Modeling the morphological evolution of mineral surface upon (bio)alteration : Implications for the concept of biosignatures

Defining the imprints left by microorganisms on the surface of altered minerals upon bioalteration appears to be a prerequisite for the search of life in the geological record on Earth and beyond. Nowadays, the description of the changes in mineral surface morphology associated with microbially-mediated mineral dissolution is limited to the misleading concept of etching features resembling “in size, shape and distribution” to bacteria. In the present project, we propose to revisit this concept by adopting an independent theoretical modeling perspective. Building upon our current numerical developments, we suggest simulating the morphological evolution of a mineral surface based on a stochastic approach whereby atom detachment is scaled to the probability of breaking the bonds that connect it to the surface.

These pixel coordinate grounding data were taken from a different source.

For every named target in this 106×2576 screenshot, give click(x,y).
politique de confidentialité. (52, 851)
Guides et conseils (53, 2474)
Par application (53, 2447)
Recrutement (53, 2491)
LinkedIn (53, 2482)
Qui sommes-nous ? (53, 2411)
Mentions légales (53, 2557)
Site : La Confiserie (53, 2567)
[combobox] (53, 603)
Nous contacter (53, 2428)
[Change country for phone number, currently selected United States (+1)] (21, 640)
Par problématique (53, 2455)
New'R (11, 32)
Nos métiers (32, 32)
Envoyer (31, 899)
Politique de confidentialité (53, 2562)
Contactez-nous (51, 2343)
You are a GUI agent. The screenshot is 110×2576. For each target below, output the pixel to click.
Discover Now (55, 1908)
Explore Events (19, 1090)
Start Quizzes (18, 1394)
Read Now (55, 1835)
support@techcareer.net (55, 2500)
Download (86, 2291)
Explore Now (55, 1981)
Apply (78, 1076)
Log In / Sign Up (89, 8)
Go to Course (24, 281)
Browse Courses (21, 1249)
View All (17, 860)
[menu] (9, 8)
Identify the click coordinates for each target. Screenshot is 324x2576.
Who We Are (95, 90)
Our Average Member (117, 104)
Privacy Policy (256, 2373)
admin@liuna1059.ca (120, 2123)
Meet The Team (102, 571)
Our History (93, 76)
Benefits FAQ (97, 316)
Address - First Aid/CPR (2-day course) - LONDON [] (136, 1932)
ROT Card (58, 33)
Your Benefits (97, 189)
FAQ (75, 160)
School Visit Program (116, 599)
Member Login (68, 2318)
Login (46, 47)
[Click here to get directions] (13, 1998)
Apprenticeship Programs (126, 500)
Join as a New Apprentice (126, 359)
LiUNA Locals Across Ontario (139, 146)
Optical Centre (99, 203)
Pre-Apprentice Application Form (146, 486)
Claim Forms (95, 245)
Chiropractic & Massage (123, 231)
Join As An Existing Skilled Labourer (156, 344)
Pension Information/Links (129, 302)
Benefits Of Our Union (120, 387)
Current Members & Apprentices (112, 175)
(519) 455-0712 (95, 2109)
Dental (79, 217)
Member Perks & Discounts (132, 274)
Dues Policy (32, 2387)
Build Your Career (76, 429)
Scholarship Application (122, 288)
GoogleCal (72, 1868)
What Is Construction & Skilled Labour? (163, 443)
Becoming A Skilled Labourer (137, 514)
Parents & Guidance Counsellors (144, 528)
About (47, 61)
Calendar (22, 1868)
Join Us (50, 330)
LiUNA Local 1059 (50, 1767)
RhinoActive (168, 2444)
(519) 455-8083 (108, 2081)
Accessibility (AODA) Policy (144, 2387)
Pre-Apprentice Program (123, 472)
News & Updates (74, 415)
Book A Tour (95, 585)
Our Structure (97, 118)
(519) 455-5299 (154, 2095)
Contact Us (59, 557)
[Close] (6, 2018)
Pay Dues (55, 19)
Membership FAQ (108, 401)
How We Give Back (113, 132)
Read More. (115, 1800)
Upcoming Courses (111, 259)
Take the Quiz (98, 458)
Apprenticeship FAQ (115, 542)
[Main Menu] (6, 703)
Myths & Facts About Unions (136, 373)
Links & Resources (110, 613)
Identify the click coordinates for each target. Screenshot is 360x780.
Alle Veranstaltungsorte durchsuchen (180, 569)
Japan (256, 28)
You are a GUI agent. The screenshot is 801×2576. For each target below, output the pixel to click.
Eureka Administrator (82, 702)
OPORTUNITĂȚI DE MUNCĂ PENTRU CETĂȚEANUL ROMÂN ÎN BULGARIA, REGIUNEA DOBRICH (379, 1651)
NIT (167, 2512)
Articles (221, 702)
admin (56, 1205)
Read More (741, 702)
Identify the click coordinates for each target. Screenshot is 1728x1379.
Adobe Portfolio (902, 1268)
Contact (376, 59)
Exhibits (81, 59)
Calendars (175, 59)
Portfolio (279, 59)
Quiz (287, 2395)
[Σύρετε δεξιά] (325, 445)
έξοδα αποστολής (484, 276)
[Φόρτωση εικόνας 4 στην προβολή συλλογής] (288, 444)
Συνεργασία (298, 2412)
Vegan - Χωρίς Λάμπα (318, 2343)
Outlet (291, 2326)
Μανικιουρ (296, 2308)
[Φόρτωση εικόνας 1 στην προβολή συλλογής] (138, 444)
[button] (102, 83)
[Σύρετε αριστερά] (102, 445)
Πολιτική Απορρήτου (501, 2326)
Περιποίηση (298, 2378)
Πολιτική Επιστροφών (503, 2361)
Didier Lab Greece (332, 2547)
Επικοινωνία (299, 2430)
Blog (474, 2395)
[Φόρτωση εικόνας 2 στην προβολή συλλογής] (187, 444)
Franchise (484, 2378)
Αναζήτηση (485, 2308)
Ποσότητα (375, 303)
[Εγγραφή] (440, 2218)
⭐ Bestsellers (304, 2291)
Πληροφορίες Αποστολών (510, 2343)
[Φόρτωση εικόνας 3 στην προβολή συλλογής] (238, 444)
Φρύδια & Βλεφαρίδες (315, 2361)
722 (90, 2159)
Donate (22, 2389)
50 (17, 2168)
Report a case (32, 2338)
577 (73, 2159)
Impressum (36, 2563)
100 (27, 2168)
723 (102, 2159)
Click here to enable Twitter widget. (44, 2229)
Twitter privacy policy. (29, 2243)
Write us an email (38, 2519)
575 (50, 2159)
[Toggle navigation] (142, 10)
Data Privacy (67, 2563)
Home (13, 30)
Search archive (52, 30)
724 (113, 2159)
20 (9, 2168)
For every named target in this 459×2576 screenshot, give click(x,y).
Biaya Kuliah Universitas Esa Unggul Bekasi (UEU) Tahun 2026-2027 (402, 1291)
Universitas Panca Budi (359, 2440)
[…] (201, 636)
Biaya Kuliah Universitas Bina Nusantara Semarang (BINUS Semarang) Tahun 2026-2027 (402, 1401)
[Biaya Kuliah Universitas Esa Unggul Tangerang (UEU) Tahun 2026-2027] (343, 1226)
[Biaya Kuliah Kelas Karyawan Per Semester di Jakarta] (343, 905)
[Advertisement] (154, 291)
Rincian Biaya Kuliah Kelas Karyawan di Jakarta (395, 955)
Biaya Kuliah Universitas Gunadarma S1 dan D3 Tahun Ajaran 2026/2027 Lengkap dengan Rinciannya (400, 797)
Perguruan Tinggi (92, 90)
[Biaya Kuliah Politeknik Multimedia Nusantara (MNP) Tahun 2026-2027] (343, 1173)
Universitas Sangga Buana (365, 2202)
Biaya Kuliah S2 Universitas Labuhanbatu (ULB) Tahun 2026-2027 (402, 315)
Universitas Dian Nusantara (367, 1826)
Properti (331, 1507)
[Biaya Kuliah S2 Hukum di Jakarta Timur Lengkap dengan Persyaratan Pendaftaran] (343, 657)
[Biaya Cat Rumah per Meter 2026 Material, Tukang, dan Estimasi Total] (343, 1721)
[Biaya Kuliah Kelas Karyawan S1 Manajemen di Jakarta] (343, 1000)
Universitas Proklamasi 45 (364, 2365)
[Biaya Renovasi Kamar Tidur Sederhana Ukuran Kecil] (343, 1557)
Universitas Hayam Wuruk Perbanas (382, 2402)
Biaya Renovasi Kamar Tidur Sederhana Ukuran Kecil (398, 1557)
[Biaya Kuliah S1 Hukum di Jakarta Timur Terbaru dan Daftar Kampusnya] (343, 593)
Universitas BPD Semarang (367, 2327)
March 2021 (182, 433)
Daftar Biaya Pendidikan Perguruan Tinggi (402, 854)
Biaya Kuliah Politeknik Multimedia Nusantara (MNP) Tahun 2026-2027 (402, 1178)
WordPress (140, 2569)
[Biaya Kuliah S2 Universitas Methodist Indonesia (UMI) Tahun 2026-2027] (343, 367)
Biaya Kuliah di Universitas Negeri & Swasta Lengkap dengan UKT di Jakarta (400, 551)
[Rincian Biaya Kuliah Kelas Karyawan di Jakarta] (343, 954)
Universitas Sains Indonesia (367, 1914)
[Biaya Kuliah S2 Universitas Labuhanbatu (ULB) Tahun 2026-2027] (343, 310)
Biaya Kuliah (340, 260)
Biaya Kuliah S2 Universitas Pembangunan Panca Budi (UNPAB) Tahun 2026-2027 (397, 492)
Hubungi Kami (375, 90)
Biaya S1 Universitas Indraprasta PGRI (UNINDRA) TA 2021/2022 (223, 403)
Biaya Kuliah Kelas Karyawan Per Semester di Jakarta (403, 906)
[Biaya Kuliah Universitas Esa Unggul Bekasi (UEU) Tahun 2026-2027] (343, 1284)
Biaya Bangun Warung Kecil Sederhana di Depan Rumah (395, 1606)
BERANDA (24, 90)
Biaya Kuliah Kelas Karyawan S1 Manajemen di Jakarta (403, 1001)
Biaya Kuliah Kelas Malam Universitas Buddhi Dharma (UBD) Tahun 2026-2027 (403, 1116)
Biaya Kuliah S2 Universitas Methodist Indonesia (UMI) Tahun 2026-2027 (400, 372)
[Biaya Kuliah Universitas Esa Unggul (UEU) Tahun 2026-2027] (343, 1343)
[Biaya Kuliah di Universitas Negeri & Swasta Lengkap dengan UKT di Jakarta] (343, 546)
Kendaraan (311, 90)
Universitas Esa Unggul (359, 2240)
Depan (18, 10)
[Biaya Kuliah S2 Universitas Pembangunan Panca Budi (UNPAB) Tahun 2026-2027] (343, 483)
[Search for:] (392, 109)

Such bond-breaking probabilities are known to depend on the chemical bonding structure of the parent phase and on the nature of the reactant (e.g., protons, water, siderophores). Consequently, distinct morphological patterns may be anticipated when biomolecules are involved. To test this hypothesis, the work will consist in (i) refining existing kinetic Monte Carlo codes that we have developed over the past few years to simulate various mineral structures ; (ii) running sensitivity tests to explore the impact of various reactants ; and (iii) defining invariant descriptors that can relate the outputs of the simulations (i.e., the simulated surface morphology) to the input parameters (i.e., bond strength and reactant), to pave the way to the definition of biosignatures of mineral alteration based on first principles. The work will mainly take place at ISTerre in Grenoble, with several visits to ITES (Strasbourg) covered by the project expected over the course of the internship. To lead this project, the candidate must have programming skills (Fortran, Matlab, or Python). Additional knowledge in crystallography and/or statistics would be a plus. This internship is intended to be continued by a PhD thesis funded by the ERC project Mobidic (2021-2026).